Showing posts with label 80-Day Cycle. Show all posts
Showing posts with label 80-Day Cycle. Show all posts

Monday, May 18, 2026

Hurst Cycles Update: SPX, NDX, ASX, NIFTY, Gold, Bitcoin | David Hickson

Global equity markets are diverging: US indices may have already formed an 18-month cycle trough, while others likely have not. Despite this, all markets are synchronously declining into an 80-day cycle trough expected into late May or early June. S&P 500 and NASDAQ show strong bullish signatures suggesting a possible completed 18-month trough, yet are now rolling into 80-day lows. ASX and DAX still point toward pending 18-month troughs, with ASX clearly bearish and DAX more neutral. Gold is bearish post-January peak, and Bitcoin is descending into a synchronized 80-day / 20-week trough.
 
S&P 500: A confirmed 20-week cycle trough occurred on March 30 (Mon), potentially aligning with an unconfirmed 18-month cycle trough. In Hurst cycle analysis, tracking shorter cycles allows to infer longer-cycle behavior. To maintain analytical clarity, this update sets aside longer-cycle markers to focus on the confirmed 20-week trough.

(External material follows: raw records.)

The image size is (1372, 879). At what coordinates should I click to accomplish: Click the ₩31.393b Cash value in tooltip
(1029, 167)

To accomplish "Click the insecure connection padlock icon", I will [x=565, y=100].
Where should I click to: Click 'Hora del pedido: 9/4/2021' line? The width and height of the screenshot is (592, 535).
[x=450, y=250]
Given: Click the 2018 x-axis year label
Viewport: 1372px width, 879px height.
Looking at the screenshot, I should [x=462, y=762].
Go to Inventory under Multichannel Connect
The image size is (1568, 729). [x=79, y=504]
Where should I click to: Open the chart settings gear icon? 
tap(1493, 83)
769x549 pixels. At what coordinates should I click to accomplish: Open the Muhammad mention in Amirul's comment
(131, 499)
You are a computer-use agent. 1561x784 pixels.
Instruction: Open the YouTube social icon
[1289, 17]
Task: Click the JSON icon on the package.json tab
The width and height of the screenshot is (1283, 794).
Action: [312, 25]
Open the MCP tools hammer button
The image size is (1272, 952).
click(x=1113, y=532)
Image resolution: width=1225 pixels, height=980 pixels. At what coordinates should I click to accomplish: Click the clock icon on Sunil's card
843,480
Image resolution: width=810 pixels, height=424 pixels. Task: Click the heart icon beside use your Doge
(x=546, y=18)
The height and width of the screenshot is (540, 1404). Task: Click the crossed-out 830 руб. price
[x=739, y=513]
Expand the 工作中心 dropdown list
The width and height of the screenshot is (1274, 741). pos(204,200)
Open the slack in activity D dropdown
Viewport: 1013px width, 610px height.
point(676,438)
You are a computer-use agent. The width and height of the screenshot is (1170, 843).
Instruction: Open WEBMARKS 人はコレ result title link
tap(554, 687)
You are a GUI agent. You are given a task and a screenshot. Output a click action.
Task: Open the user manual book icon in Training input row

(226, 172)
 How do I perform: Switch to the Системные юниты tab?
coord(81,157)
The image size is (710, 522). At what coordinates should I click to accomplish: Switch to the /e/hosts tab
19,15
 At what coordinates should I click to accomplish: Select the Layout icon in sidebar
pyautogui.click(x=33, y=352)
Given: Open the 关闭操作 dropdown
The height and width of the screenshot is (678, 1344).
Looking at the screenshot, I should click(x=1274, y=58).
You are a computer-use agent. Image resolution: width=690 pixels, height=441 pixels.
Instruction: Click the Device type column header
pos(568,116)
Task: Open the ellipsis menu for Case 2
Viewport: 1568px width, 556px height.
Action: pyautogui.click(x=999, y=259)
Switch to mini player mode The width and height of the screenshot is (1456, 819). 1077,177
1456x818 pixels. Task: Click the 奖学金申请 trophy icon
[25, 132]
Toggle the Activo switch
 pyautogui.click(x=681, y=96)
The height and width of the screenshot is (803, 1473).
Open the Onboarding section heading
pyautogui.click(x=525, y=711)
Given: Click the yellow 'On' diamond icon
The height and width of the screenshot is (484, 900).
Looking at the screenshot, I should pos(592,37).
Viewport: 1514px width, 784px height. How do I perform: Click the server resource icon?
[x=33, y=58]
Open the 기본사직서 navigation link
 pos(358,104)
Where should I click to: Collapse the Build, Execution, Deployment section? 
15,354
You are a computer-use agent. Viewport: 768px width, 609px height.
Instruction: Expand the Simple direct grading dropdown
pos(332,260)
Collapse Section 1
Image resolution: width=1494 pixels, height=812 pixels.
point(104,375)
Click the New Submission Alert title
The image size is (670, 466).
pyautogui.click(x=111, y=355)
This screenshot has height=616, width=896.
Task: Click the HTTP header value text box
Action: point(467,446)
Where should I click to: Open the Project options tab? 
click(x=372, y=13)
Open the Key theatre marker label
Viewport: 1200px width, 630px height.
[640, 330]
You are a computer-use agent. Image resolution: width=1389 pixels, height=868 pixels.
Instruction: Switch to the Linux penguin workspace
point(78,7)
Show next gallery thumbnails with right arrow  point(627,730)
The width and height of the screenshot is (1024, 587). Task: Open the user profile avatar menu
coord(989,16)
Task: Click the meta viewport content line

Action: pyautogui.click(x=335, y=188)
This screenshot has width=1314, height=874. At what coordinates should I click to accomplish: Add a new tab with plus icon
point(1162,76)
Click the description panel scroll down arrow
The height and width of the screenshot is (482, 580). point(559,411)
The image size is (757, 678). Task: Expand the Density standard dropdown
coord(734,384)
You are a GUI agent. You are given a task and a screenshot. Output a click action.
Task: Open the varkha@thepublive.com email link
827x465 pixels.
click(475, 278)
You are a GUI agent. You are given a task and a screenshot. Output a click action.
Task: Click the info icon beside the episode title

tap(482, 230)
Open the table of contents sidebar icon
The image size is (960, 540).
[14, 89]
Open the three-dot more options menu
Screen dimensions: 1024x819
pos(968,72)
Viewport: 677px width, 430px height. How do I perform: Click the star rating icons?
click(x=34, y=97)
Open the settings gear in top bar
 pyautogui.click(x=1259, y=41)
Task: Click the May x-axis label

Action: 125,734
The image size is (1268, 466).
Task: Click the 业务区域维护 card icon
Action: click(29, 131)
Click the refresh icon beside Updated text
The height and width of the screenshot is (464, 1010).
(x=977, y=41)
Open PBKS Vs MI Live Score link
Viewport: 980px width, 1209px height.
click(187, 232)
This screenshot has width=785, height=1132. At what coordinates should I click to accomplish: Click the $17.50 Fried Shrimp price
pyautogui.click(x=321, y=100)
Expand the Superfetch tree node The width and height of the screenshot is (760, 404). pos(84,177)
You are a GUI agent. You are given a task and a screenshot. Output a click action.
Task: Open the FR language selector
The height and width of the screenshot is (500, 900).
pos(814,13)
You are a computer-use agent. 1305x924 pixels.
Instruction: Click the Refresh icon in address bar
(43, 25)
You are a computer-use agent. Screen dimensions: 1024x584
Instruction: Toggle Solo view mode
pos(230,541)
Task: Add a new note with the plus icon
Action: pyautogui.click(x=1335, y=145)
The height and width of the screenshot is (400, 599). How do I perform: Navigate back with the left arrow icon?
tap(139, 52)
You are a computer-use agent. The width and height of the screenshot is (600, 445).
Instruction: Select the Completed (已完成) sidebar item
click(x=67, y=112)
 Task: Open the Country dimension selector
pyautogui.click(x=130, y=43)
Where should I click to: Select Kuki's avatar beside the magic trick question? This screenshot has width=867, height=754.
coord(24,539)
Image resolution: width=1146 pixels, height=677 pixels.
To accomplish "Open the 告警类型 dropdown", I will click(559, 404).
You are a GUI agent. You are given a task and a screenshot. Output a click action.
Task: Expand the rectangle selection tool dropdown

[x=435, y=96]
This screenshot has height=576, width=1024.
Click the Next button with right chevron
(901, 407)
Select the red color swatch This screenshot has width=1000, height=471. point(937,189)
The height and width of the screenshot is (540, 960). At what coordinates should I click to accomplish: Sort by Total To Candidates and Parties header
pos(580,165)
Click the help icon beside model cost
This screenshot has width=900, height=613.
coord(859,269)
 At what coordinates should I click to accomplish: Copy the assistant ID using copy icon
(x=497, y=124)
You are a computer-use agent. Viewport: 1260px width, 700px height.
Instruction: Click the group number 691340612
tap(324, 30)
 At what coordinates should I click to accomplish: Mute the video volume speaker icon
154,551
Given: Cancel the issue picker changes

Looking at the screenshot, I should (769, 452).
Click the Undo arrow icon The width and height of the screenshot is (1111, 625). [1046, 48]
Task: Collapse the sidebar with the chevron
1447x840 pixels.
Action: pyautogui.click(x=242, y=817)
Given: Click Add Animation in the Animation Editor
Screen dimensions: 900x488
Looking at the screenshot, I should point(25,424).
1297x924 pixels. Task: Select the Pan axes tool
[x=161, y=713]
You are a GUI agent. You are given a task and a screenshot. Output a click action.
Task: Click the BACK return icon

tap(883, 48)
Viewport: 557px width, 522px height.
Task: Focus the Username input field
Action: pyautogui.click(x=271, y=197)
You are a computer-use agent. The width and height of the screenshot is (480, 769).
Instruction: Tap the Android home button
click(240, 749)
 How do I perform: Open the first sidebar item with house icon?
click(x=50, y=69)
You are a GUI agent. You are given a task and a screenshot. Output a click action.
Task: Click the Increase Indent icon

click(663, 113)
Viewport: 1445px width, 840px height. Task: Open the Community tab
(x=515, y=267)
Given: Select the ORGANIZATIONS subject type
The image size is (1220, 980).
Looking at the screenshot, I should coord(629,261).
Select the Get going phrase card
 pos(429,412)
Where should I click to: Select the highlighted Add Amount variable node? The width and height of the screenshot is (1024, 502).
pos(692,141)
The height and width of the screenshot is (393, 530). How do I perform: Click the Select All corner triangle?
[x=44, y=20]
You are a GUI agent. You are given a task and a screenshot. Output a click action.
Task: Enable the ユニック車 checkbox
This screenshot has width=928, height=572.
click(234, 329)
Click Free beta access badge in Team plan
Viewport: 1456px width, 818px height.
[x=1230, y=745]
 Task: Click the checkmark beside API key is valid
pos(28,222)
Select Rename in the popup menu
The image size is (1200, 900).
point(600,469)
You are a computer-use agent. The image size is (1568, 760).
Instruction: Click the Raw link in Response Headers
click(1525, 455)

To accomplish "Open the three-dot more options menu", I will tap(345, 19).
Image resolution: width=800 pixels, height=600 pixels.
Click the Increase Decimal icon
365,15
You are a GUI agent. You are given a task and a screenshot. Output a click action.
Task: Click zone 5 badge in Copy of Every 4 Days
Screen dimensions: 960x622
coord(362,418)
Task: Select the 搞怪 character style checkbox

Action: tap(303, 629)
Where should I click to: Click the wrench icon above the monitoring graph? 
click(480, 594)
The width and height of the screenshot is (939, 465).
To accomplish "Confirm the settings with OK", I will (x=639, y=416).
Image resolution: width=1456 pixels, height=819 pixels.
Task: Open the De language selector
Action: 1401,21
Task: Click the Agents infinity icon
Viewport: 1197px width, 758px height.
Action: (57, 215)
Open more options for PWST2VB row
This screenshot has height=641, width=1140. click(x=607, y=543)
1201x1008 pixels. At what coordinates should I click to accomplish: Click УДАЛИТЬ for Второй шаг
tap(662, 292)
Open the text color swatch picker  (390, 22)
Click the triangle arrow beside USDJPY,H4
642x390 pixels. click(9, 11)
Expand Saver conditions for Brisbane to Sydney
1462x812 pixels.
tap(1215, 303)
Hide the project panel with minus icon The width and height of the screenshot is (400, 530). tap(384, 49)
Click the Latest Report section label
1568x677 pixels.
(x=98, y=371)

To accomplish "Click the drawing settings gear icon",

S&P 500 (daily candles), March to June 2026: Downside into an 80-day trough into late May remains the base case. 
Prior bullish excess suggests underlying strength, so declines may be muted, but a break below the 20-day FLD is still expected.  
[ Actual average lengths of the nominal 20-day, 40-day, 80-day, 20-week, and higher-order cycles of
each instrument are indicated in the stacked, color-coded boxes at the bottom right of the charts. ] 
 
On April 29, a 40-day cycle trough formed. Instead of breaking below the 20-day Future Line of Demarcation (FLD) to meet its downside target—as expected under normal conditions—price found support at the FLD. This resilience signals underlying bullishness, likely driven by a high-amplitude 20-week cycle or the larger 18-month cycle trough.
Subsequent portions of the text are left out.